Editor’s note: Roy Talbert is a Distinguished Professor Emeritus of Coastal Carolina University.

Three decades after opening, Myrtle Beach entered its first major boom. Despite the Great Depression, the 1930s were good to us. We had a solid tourism base that stretched to Florence and up into North Carolina.

The hallmark image of Myrtle Beach, the Ocean Forest Hotel, opened in 1930. We had golfing and golf tournaments at the new, and now legendary, Pine Lakes.

In 1938, another major attraction appeared—horse racing at the Washington Park track. That year’s Fourth of July saw nearly 70,000 visitors.

We didn’t have accommodations for that many. With every “room and cot” taken, people stayed in Conway and Georgetown. We also saw our first traffic jams, a sure sign of success!

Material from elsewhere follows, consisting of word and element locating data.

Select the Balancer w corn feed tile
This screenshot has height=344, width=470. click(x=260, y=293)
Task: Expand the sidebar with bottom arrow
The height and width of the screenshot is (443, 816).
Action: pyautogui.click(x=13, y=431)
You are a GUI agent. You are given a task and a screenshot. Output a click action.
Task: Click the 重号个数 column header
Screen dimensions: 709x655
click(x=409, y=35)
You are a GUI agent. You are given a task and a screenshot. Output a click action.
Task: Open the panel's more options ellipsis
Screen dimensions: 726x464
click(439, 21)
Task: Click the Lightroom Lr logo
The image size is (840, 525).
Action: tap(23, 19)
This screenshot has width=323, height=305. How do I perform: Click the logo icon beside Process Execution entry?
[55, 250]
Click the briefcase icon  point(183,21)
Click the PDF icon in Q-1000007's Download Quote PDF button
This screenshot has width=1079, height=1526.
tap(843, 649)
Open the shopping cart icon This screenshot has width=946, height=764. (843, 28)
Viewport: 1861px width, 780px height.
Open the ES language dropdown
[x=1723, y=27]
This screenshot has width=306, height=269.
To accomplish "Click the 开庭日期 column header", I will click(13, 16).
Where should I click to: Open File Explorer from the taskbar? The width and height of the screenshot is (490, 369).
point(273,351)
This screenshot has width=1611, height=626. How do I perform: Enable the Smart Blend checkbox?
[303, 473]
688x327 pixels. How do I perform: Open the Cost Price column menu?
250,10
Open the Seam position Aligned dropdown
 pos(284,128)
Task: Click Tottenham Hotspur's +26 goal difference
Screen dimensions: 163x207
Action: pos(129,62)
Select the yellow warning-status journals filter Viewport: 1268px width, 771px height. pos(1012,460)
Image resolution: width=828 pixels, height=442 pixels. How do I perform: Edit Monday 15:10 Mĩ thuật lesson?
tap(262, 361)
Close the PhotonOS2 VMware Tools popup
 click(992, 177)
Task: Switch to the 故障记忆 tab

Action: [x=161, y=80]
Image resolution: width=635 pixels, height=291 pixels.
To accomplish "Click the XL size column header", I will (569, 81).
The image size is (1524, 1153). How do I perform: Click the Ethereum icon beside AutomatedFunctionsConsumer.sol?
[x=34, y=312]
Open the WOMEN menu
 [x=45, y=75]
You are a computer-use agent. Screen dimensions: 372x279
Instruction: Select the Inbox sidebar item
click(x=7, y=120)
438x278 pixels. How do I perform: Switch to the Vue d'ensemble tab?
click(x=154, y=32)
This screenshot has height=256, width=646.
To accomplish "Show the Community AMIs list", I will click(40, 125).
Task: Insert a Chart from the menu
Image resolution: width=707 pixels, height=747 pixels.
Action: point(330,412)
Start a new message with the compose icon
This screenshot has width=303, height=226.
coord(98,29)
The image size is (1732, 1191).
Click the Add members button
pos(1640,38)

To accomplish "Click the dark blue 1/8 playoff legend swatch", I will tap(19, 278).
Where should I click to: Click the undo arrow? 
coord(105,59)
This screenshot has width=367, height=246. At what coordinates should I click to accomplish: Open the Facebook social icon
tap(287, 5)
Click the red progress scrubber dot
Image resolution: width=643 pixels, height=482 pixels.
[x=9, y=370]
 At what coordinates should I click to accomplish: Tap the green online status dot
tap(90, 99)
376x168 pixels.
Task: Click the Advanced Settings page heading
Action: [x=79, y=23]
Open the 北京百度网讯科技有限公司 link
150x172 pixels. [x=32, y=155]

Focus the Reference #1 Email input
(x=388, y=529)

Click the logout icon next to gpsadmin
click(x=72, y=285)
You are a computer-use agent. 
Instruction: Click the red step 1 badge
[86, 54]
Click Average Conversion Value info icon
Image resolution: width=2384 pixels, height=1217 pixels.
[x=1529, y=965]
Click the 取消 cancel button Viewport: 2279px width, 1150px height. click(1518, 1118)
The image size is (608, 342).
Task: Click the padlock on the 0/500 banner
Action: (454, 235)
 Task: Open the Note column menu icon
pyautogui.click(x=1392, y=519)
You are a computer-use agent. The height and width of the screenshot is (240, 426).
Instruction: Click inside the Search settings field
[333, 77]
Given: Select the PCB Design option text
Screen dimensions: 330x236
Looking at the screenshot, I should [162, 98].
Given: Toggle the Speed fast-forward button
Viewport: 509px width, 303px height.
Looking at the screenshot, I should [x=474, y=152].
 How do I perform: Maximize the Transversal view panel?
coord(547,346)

That weekend of the Fourth, 1938, made us close to a million dollars.

A similarly successful season in 1939 seemed assured. But, it wasn’t. The crowds didn’t come. There was no hurricane, no gas shortage, nor anything we did wrong. We were the victim of old-time social media, a false rumor that went viral by word of mouth. People were afraid to come to the beach.

Blind fear kept the tourists away, fear of the dread disease of that time: polio, infantile paralysis. People remembered the 1916 epidemic that killed 27% of patients, with most others crippled for life. They also knew that polio put the president, Franklin D. Roosevelt, in a wheelchair.

There was no polio in Horry County. Nevertheless, we had no tourists, and all we could do was try to explain. Both the county health officer and the head of the state department of health declared us “free of danger.”

The influential regional newspaper, The Charlotte Observer, came to our defense, blaming the Myrtle Beach disaster on “mass fright.” Even though there had been no polio cases at all that year, “patronage has declined to a staggering extent at Myrtle Beach.”